Studi Perubahan Iklim: Bumi Bukan Lagi Tempat yang Sama

Penulis : Tim Betahita

Perubahan Iklim

Selasa, 27 Juli 2021

Editor : Sandy Indra Pratama

BETAHITA.ID -  Sejak adanya penilaian komprehensif terakhir IPCC pada 2014 tentang pemanasan global di masa lalu dan masa depan, bumi kini bukan lagi tempat yang sama. Sebelum terjadinya gelombang panas dan kebakaran yang mematikan baru-baru ini, masih ada debat dan keraguan apakah memang cuaca global tengah ataukah ini adalah hampir sepenuhnya karena ulah manusia.

Selain itu orang juga sibuk memprediksi bahwa dampak dari perubahan iklim adalah makin beratnya masalah di masa depan.

Yang juga berbeda sejak tahun 2014 adalah bahwa telah diadopsinya Perjanjian Paris dengan janji kolektif untuk membatasi kenaikan suhu permukaan bumi pada "jauh di bawah" dua derajat Celsius di atas level akhir abad ke-19.

Polusi karbon dari pembakaran bahan bakar fosil, kebocoran gas metana, dan pertanian telah menaikkan ukuran suhu pada termometer 1,1 derajat Celsius sejauh ini. Setelah jeda singkat yang disebabkan oleh Covid, emisi kembali meningkat tajam, menurut Badan Energi Internasional (IEA).

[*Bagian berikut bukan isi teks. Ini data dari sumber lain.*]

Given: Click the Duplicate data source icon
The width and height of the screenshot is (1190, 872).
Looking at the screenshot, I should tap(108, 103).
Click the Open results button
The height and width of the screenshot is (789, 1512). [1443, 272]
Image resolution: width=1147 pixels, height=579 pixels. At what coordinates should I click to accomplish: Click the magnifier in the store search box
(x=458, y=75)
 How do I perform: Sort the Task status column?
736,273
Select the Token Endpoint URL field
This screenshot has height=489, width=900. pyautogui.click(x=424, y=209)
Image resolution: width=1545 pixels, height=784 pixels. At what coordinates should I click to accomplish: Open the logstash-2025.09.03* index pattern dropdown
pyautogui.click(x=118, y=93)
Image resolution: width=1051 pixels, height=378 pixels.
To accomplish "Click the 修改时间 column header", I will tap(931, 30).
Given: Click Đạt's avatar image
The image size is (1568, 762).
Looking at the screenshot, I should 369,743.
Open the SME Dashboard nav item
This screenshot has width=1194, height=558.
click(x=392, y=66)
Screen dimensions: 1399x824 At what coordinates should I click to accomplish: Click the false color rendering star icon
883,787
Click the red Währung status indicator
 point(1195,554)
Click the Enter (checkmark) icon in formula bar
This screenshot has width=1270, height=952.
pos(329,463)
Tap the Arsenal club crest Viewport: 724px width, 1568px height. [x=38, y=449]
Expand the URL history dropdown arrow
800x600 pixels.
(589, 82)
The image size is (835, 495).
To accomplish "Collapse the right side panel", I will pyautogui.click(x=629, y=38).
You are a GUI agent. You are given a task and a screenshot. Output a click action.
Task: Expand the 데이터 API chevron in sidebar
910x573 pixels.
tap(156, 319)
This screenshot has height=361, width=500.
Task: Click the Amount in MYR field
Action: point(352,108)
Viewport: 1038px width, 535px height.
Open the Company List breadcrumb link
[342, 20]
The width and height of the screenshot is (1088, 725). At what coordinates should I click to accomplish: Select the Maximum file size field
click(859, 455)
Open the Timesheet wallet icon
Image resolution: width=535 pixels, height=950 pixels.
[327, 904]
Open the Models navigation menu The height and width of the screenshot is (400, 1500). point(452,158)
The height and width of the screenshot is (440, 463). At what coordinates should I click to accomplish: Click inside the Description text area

Seekor kanguru bersama bayinya di tengah hutan yang terbakar. Kebakaran hebat di Australia pada 2019-2020 dilaporkan telah membunuh dan menelantarkan hampir tiga juta satwa. Foto: Jo-Anne McArthur/Weanimals

Selain itu, ada Traktat 2015 yang memuat batasan aspirasional pada pemanasan sebesar 1,5 derajat Celsius. Laporan khusus IPCC pada tahun 2018 juga menunjukkan betapa lebih dahsyatnya dampak pertambahan 2 derajat Celcius bagi kehidupan umat manusia dan planet ini.

Batasan aspirasional 1,5 derajat Celcius menjadi target de facto dan bukti pengaruh IPCC dalam membentuk kebijakan global, kata penulis utama IPCC dan profesor Universitas Maynooth Peter Thorne.

Para ilmuwan telah menghitung bahwa emisi gas rumah kaca harus turun 50% pada tahun 2030, dan dihapus seluruhnya pada tahun 2050 agar tetap berada dalam kisaran 1,5 derajat Celsius.

"Ini akan menjadi peringatan, tidak ada keraguan tentang itu," kata Richard Black, pendiri dan rekanan senior di lembaga pemikir Energy and Climate Intelligence Unit yang bermarkas di London, Inggris, seperti dikutip DW. Richard Black mengatakan bahwa laporan dari para peneliti datang hanya beberapa minggu menjelang Sidang Umum PBB, KTT G20, dan KTT iklim COP26 yang beranggotakan 197 negara di Glasgow.

Pekan ini, perwakilan dari 195 negara, dengan para ilmuwan terkemuka, akan memeriksa 20 hingga 30 halaman laporan tentang perubahan iklim. Pertemuan virtual pada putaran pertama ini mencakup bidang ilmu fisika. Dokumen itu diharapkan bisa dirilis pada 9 Agustus 2021.

Bagian kedua dari laporan ini, yang akan diterbitkan pada Februari 2022, mencakup dampak. Sementara bagian ketiga, yang akan diumumkan bulan berikutnya, membahas solusi untuk mengurangi emisi.

Selain itu, pertemuan tersebut juga akan membahas fokus baru pada apa yang disebut peristiwa "probabilitas rendah, berisiko tinggi", seperti pencairan lapisan es yang tidak dapat diubah yang dapat meningkatkan permukaan laut beberapa meter, dan pembusukan lapisan es yang sarat dengan gas rumah kaca.

"Umpan balik yang memperkuat perubahan (menunjukkan dampak yang) lebih kuat dari yang kita duga dan kita mungkin mendekati beberapa titik kritis," kata Tim Lenton, Direktur Institut Sistem Global Universitas Exeter.